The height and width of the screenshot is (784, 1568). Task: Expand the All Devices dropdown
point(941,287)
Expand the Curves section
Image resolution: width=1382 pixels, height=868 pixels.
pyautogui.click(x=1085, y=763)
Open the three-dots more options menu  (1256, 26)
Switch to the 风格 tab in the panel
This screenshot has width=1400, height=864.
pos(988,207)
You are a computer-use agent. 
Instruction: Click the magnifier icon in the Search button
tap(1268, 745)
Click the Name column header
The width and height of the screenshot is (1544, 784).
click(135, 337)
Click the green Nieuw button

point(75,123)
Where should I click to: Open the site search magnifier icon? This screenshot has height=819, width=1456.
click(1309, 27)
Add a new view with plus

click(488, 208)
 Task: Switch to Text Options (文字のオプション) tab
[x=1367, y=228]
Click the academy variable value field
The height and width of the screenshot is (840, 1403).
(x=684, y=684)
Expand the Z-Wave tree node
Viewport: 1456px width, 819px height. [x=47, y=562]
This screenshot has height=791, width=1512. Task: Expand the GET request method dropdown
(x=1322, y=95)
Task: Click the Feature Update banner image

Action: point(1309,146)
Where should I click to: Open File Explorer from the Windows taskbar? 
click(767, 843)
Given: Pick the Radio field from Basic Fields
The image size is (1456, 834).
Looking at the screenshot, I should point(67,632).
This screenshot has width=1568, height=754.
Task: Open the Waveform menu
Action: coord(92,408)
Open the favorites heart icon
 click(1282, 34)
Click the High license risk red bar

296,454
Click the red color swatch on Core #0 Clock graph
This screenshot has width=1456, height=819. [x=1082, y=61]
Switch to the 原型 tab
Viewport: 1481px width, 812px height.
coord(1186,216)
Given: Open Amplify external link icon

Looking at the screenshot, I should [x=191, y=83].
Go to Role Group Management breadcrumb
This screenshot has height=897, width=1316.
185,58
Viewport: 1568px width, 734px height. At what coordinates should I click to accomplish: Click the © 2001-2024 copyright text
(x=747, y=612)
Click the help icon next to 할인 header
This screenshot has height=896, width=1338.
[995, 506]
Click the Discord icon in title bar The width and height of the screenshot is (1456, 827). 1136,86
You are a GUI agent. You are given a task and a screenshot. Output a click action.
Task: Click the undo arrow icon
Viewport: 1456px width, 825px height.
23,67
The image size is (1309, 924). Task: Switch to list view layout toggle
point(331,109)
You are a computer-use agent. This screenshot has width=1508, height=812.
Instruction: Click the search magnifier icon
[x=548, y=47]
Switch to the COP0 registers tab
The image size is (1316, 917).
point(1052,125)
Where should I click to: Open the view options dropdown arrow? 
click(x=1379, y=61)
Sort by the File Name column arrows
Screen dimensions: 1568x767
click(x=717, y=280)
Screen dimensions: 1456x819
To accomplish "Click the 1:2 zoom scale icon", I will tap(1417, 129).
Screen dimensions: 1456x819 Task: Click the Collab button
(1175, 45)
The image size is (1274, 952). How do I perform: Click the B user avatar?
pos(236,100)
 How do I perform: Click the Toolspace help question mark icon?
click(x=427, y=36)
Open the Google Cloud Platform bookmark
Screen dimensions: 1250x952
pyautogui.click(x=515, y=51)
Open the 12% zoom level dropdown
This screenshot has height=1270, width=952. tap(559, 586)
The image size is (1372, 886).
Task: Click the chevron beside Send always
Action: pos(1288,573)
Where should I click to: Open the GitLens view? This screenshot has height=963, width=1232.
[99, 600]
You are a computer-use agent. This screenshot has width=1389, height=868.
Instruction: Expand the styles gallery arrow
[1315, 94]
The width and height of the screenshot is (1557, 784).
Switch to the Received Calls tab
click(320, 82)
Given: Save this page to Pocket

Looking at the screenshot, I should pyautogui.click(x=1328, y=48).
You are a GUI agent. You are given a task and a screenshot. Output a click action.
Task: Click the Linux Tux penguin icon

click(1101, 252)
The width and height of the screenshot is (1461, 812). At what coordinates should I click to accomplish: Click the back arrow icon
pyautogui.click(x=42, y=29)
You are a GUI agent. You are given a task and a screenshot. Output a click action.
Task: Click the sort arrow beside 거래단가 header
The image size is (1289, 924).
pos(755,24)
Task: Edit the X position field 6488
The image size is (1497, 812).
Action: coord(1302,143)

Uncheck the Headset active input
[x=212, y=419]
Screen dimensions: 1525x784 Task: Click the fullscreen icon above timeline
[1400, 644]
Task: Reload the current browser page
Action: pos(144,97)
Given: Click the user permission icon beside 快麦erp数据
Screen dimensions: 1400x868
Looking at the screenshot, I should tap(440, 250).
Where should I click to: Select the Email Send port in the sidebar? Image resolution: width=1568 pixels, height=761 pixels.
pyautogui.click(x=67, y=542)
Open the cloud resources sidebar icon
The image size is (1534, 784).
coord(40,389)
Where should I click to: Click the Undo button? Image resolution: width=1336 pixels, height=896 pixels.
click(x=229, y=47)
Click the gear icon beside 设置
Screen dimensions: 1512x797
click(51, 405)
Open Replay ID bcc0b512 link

Exercise objective:
Each entry should be retyped exactly as given.

Result for this exercise:
The height and width of the screenshot is (784, 1568). Task: Expand the All Devices dropdown
point(941,287)
Expand the Curves section
Image resolution: width=1382 pixels, height=868 pixels.
pyautogui.click(x=1085, y=763)
Open the three-dots more options menu  (1256, 26)
Switch to the 风格 tab in the panel
This screenshot has width=1400, height=864.
pos(988,207)
You are a computer-use agent. 
Instruction: Click the magnifier icon in the Search button
tap(1268, 745)
Click the Name column header
The width and height of the screenshot is (1544, 784).
click(135, 337)
Click the green Nieuw button

point(75,123)
Where should I click to: Open the site search magnifier icon? This screenshot has height=819, width=1456.
click(1309, 27)
Add a new view with plus

click(488, 208)
 Task: Switch to Text Options (文字のオプション) tab
[x=1367, y=228]
Click the academy variable value field
The height and width of the screenshot is (840, 1403).
(x=684, y=684)
Expand the Z-Wave tree node
Viewport: 1456px width, 819px height. [x=47, y=562]
This screenshot has height=791, width=1512. Task: Expand the GET request method dropdown
(x=1322, y=95)
Task: Click the Feature Update banner image

Action: point(1309,146)
Where should I click to: Open File Explorer from the Windows taskbar? 
click(767, 843)
Given: Pick the Radio field from Basic Fields
The image size is (1456, 834).
Looking at the screenshot, I should point(67,632).
This screenshot has width=1568, height=754.
Task: Open the Waveform menu
Action: coord(92,408)
Open the favorites heart icon
 click(1282, 34)
Click the High license risk red bar

296,454
Click the red color swatch on Core #0 Clock graph
This screenshot has width=1456, height=819. [x=1082, y=61]
Switch to the 原型 tab
Viewport: 1481px width, 812px height.
coord(1186,216)
Given: Open Amplify external link icon

Looking at the screenshot, I should [x=191, y=83].
Go to Role Group Management breadcrumb
This screenshot has height=897, width=1316.
185,58
Viewport: 1568px width, 734px height. At what coordinates should I click to accomplish: Click the © 2001-2024 copyright text
(x=747, y=612)
Click the help icon next to 할인 header
This screenshot has height=896, width=1338.
[995, 506]
Click the Discord icon in title bar The width and height of the screenshot is (1456, 827). 1136,86
You are a GUI agent. You are given a task and a screenshot. Output a click action.
Task: Click the undo arrow icon
Viewport: 1456px width, 825px height.
23,67
The image size is (1309, 924). Task: Switch to list view layout toggle
point(331,109)
You are a computer-use agent. This screenshot has width=1508, height=812.
Instruction: Click the search magnifier icon
[x=548, y=47]
Switch to the COP0 registers tab
The image size is (1316, 917).
point(1052,125)
Where should I click to: Open the view options dropdown arrow? 
click(x=1379, y=61)
Sort by the File Name column arrows
Screen dimensions: 1568x767
click(x=717, y=280)
Screen dimensions: 1456x819
To accomplish "Click the 1:2 zoom scale icon", I will tap(1417, 129).
Screen dimensions: 1456x819 Task: Click the Collab button
(1175, 45)
The image size is (1274, 952). How do I perform: Click the B user avatar?
pos(236,100)
 How do I perform: Click the Toolspace help question mark icon?
click(x=427, y=36)
Open the Google Cloud Platform bookmark
Screen dimensions: 1250x952
pyautogui.click(x=515, y=51)
Open the 12% zoom level dropdown
This screenshot has height=1270, width=952. tap(559, 586)
The image size is (1372, 886).
Task: Click the chevron beside Send always
Action: pos(1288,573)
Where should I click to: Open the GitLens view? This screenshot has height=963, width=1232.
[99, 600]
You are a computer-use agent. This screenshot has width=1389, height=868.
Instruction: Expand the styles gallery arrow
[1315, 94]
The width and height of the screenshot is (1557, 784).
Switch to the Received Calls tab
click(320, 82)
Given: Save this page to Pocket

Looking at the screenshot, I should pyautogui.click(x=1328, y=48).
You are a GUI agent. You are given a task and a screenshot. Output a click action.
Task: Click the Linux Tux penguin icon

click(1101, 252)
The width and height of the screenshot is (1461, 812). At what coordinates should I click to accomplish: Click the back arrow icon
pyautogui.click(x=42, y=29)
You are a GUI agent. You are given a task and a screenshot. Output a click action.
Task: Click the sort arrow beside 거래단가 header
The image size is (1289, 924).
pos(755,24)
Task: Edit the X position field 6488
The image size is (1497, 812).
Action: coord(1302,143)

Uncheck the Headset active input
[x=212, y=419]
Screen dimensions: 1525x784 Task: Click the fullscreen icon above timeline
[1400, 644]
Task: Reload the current browser page
Action: pos(144,97)
Given: Click the user permission icon beside 快麦erp数据
Screen dimensions: 1400x868
Looking at the screenshot, I should tap(440, 250).
Where should I click to: Select the Email Send port in the sidebar? Image resolution: width=1568 pixels, height=761 pixels.
pyautogui.click(x=67, y=542)
Open the cloud resources sidebar icon
The image size is (1534, 784).
coord(40,389)
Where should I click to: Click the Undo button? Image resolution: width=1336 pixels, height=896 pixels.
click(x=229, y=47)
Click the gear icon beside 设置
Screen dimensions: 1512x797
click(51, 405)
Open Replay ID bcc0b512 link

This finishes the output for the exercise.